> ПИСЬМЕННАЯ ЗАДАЧА:
Замените «search magnifier icon» на «magnifying glass icon» во всех данных ниже и приведите строки заново, больше ничего не меняя.
────────────────────
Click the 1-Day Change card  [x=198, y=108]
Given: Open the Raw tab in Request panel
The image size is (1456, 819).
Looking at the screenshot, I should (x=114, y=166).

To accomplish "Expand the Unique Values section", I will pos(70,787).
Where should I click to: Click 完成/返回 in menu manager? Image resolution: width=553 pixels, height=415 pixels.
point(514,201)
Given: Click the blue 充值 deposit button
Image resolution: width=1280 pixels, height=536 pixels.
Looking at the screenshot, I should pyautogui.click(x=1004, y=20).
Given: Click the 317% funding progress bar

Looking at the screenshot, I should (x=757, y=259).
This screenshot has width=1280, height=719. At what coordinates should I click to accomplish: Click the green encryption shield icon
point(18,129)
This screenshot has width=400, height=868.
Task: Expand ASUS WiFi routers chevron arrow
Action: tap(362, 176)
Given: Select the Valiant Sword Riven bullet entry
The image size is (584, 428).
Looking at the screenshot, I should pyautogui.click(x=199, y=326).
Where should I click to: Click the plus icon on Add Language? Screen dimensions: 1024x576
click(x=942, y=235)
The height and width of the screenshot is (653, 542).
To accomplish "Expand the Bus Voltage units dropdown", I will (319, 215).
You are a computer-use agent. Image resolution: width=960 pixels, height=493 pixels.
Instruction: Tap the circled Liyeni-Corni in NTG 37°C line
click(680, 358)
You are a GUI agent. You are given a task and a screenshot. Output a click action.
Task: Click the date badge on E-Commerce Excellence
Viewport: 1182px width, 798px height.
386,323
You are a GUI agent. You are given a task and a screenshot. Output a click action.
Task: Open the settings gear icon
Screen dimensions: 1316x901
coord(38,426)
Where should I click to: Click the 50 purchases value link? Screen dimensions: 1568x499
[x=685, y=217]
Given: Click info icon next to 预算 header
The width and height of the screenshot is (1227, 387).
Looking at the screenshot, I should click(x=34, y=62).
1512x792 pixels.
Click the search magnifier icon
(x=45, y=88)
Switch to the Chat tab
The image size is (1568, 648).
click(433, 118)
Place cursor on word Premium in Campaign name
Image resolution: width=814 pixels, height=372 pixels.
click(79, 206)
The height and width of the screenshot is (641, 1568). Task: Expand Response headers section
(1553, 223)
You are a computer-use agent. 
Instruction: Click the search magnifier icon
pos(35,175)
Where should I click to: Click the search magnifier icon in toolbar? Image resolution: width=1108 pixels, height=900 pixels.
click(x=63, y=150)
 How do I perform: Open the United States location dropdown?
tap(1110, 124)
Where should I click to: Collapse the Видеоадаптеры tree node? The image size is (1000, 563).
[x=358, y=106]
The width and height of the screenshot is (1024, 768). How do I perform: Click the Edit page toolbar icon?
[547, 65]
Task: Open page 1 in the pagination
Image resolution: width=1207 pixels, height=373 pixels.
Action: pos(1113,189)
────────────────────
> РЕШЕНИЕ УПРАЖНЕНИЯ:
Click the 1-Day Change card  [x=198, y=108]
Given: Open the Raw tab in Request panel
The image size is (1456, 819).
Looking at the screenshot, I should (x=114, y=166).

To accomplish "Expand the Unique Values section", I will pos(70,787).
Where should I click to: Click 完成/返回 in menu manager? Image resolution: width=553 pixels, height=415 pixels.
point(514,201)
Given: Click the blue 充值 deposit button
Image resolution: width=1280 pixels, height=536 pixels.
Looking at the screenshot, I should pyautogui.click(x=1004, y=20).
Given: Click the 317% funding progress bar

Looking at the screenshot, I should (x=757, y=259).
This screenshot has width=1280, height=719. At what coordinates should I click to accomplish: Click the green encryption shield icon
point(18,129)
This screenshot has width=400, height=868.
Task: Expand ASUS WiFi routers chevron arrow
Action: tap(362, 176)
Given: Select the Valiant Sword Riven bullet entry
The image size is (584, 428).
Looking at the screenshot, I should pyautogui.click(x=199, y=326).
Where should I click to: Click the plus icon on Add Language? Screen dimensions: 1024x576
click(x=942, y=235)
The height and width of the screenshot is (653, 542).
To accomplish "Expand the Bus Voltage units dropdown", I will (319, 215).
You are a computer-use agent. Image resolution: width=960 pixels, height=493 pixels.
Instruction: Tap the circled Liyeni-Corni in NTG 37°C line
click(680, 358)
You are a GUI agent. You are given a task and a screenshot. Output a click action.
Task: Click the date badge on E-Commerce Excellence
Viewport: 1182px width, 798px height.
386,323
You are a GUI agent. You are given a task and a screenshot. Output a click action.
Task: Open the settings gear icon
Screen dimensions: 1316x901
coord(38,426)
Where should I click to: Click the 50 purchases value link? Screen dimensions: 1568x499
[x=685, y=217]
Given: Click info icon next to 预算 header
The width and height of the screenshot is (1227, 387).
Looking at the screenshot, I should click(x=34, y=62).
1512x792 pixels.
Click the magnifying glass icon
(x=45, y=88)
Switch to the Chat tab
The image size is (1568, 648).
click(433, 118)
Place cursor on word Premium in Campaign name
Image resolution: width=814 pixels, height=372 pixels.
click(79, 206)
The height and width of the screenshot is (641, 1568). Task: Expand Response headers section
(1553, 223)
You are a computer-use agent. 
Instruction: Click the magnifying glass icon
pos(35,175)
Where should I click to: Click the magnifying glass icon in toolbar? Image resolution: width=1108 pixels, height=900 pixels.
click(x=63, y=150)
 How do I perform: Open the United States location dropdown?
tap(1110, 124)
Where should I click to: Collapse the Видеоадаптеры tree node? The image size is (1000, 563).
[x=358, y=106]
The width and height of the screenshot is (1024, 768). How do I perform: Click the Edit page toolbar icon?
[547, 65]
Task: Open page 1 in the pagination
Image resolution: width=1207 pixels, height=373 pixels.
Action: pos(1113,189)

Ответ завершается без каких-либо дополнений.